Фильм начинается. В черноватой бездне ворочаются силуэты. Колеблются. Это целая вселенная или внутренность единственной кровяной клетки? Уверенным быть нельзя. Музыка электронная, оркестровая. Пианиссимо. Задумчивая и далекая. Зловещая. Эта музыка наводит на мысли о ровном непримечательном дожде. Для уточнения: дождь идет в разуме, а не на экране, и замочило только улицу у меня в разуме. Капли тревожат неподвижность лужи, освещенной одним из фонарей разума. Затем — чудесным, устрашающим образом — силуэты на экране становятся каплями, а черноватая бездна — миниатюрой городской улицы в ночи. Лужа потревожена. Кино уловило мой мысленный образ. Как это возможно? Я встревожен, и где-то на задворках мозга кричит в ужасе смутно прорисованная женщина. Это «Психо» или какая-то версия «Психо», обработанная и переработанная воспоминаниями о культовой сцене в сочетании с сотнями подражаний, которые я с тех пор видел?
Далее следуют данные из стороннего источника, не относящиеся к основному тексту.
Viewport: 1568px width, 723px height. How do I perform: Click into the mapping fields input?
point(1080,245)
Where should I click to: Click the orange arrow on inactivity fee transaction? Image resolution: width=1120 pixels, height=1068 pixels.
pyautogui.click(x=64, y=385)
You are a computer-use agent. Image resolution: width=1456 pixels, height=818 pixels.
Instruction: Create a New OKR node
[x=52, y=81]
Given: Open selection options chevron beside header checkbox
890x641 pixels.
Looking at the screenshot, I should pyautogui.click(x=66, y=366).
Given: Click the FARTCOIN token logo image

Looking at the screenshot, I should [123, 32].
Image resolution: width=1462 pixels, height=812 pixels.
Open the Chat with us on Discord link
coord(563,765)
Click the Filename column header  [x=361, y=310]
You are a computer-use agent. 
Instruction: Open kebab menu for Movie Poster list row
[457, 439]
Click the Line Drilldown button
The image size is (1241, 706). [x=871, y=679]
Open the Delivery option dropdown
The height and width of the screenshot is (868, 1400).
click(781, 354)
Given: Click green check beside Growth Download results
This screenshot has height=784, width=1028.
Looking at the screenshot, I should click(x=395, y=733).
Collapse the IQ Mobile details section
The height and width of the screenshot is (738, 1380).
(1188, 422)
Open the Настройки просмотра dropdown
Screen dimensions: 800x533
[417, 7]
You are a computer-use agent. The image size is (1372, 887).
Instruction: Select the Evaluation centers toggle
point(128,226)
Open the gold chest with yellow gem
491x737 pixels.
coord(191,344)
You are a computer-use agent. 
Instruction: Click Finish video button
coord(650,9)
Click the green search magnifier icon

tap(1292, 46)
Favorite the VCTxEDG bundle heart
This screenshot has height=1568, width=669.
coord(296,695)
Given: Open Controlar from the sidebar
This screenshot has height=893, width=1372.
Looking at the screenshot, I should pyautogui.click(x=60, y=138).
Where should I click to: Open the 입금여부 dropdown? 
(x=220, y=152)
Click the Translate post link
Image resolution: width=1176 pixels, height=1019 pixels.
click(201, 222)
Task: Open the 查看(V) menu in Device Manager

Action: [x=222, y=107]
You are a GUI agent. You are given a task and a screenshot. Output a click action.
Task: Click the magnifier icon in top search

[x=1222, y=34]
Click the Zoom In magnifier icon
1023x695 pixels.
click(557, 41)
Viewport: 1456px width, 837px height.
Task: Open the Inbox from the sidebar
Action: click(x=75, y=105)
Эта кричащая женщина — причудливо реалистичная и перепуганная голова куклы — прекращает крики, только чтобы назвать меня малышом, а потом начинает кричать опять. Я не могу отвернуться. Исследователи кинематографа говорят, что у фильма есть в среднем тридцать семь секунд, чтобы нам понравиться, — мы настолько настроены на эту форму искусства, что непрофессионализм и нечестность фиксируются с лету, после чего фильм буквально или фигурально выключается. Пока фильм засасывает меня глубже и глубже, я даю себе клятву: я прослежу, чтобы мир увидел этот шедевр. И спустя тридцать семь секунд знаю, что это именно он. После трех часов во время перерыва на туалет я киваю — просто киваю — Инго, когда прохожу мимо него в уборную. Это как идти пописать в ночи, в полусне. Делаешь все в своих силах, чтобы не думать, не разрушать чары, — все, чтобы оставаться в забытьи. Я возвращаюсь на свое место в темной комнате, и фильм продолжается, на экране персонаж выходит из туалета. Фильм, похоже, выстроен так, чтобы приобщать мой опыт при просмотре. Вот почему перерывы такие предписанные и четкие: Туалет. Туалет. Обед. Туалет. Ужин. Личная гигиена — уход за собой / сон. Завтрак. И повторить. Фильм отмечает все это в своем нарративе. Даже сны. А через какое-то время граница размывается. Что принадлежит мне? Что принадлежит персонажам в фильме? Я уже не знаю. Покажется ли вам фильм таким же? Боюсь, мне никогда не узнать, но подозреваю, что нет. И верю, что в этом и заключается гений Инго Агрураса. Вот что он знает: что произведение искусства всегда создают зритель, критик, очевидец. Пока его не увидели, оно ничто. Будь «Герника» неувиденной, она была бы ничем. Даже если бы существовала в каком-нибудь темном чулане, была бы ничем. Инго это осознаёт. Как и я. Я единственный очевидец этого чуда — десятого чуда света, или до какого числа мы там дошли.